The only technology proven to be effective for treating in-stent restenosis is vascular brachytherapy. While this success is encouraging, there are a number of opportunities to improve outcomes. These include optimizing the dose of radiation and improving the design and position of the radiation source. Studies that address these concerns have the potential to improve outcome.

One study to address these potential improvements is BRITE II (Beta Radiation to Reduce In-Stent Restenosis). Investigators designed this study to test the feasibility, efficacy and safety of the RDX system, which incorporates a new balloon-shaped source design to deliver beta radiation.

The RDX system incorporates the beta-emitting P-32 beta-isotope into the balloon material with a three-layer, sealed source design. Investigators wanted to know if this particular system would produce an improved reduction in restenosis and revascularization rates.
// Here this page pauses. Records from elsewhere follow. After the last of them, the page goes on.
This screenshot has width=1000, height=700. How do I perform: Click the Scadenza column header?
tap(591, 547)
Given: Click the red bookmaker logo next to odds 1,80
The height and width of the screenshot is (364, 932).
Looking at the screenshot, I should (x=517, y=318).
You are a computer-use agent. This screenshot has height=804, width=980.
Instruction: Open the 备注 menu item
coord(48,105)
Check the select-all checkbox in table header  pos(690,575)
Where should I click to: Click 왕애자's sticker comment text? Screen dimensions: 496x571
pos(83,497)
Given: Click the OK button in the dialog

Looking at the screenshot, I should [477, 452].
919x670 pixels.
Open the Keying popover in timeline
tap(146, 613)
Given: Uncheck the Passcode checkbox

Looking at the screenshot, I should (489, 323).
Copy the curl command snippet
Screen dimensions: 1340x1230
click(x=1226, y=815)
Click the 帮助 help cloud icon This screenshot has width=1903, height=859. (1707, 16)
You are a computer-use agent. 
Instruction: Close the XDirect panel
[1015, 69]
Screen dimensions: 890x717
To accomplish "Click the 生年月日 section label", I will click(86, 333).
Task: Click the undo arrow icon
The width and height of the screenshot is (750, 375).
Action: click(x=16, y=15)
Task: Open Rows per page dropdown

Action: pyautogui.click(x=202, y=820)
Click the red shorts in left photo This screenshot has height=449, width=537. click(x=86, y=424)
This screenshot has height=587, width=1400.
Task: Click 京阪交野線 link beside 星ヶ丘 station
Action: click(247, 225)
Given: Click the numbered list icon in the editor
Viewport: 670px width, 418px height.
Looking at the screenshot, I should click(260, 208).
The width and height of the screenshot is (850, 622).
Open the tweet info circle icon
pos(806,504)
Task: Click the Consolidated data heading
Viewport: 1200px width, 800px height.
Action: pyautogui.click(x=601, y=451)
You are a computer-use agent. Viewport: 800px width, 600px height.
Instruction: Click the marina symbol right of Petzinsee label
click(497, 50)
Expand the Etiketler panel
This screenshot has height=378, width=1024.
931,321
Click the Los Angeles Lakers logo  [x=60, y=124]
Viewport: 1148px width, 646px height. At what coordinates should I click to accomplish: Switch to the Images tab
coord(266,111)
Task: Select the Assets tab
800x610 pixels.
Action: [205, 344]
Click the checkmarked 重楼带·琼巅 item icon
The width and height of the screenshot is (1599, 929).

The primary endpoint of the BRITE II trial is target vessel revascularization at 9 months. Investigators defined target vessel revascularization as any clinical revascularization of the target vessel using percutaneous coronary intervention or coronary artery bypass graft. Investigators also looked at a variety of safety and angiographic endpoints, including binary restenosis rate and late thrombosis or total occlusion.

The study included 460 patients (mean age 62 years) with in-stent restenosis. All patients received treatment with angioplasty and stenting. They were randomized in a 3-to-1 fashion to beta radiation delivery (360 patients) or placebo (120 patients). The dose of radiation was 20 Gy at 1 mm from the source.

Twenty-six U.S. centers contributed patients to the study.

All patients had a single restenotic lesion in a stent in a native coronary vessel. The degree of target vessel occlusion had to be greater than 50% but could not be total occlusion. Total lesion length was less than 45 mm.

Dr. Waksman presented the preliminary analysis of BRITE II data. The analysis suggested the treatment was safe. This was reflected in a procedural success rate exceeding 95%, a less than 1% rate of periprocedural complications, and a low incidence of 30-day major adverse clinical events (27% versus 43% for placebo, p=0.02).

The final analysis for efficacy is not complete. However, investigators did meet the study assumption that there would be a 42% reduction in target vessel revascularization. Target vessel revascularization at 9 months was 25% versus 43% (42% reduction, p=0.02). This compares favorably and is perhaps superior to historical data on the effect of vascular brachytherapy. In 3 different trials, vascular brachytherapy reduce target vessel revascularization versus placebo by about one-third.

In addition, there was a very low rate of in-stent restenosis in patients who received the beta radiation compared with placebo (10.9% versus 46.1%, p<0.001). This represents a 76% reduction in in-stent restenosis versus placebo.

Due to commercial considerations, the RDX system will probably not be released for marketing and clinical use. However, these findings confirm that vascular brachytherapy is useful and effective in the treatment of in-stent restenosis.

The company Endologix manufactured the RDX system and sponsored the BRITE II study. Investigators will present 12-month clinical follow-up data at a later time.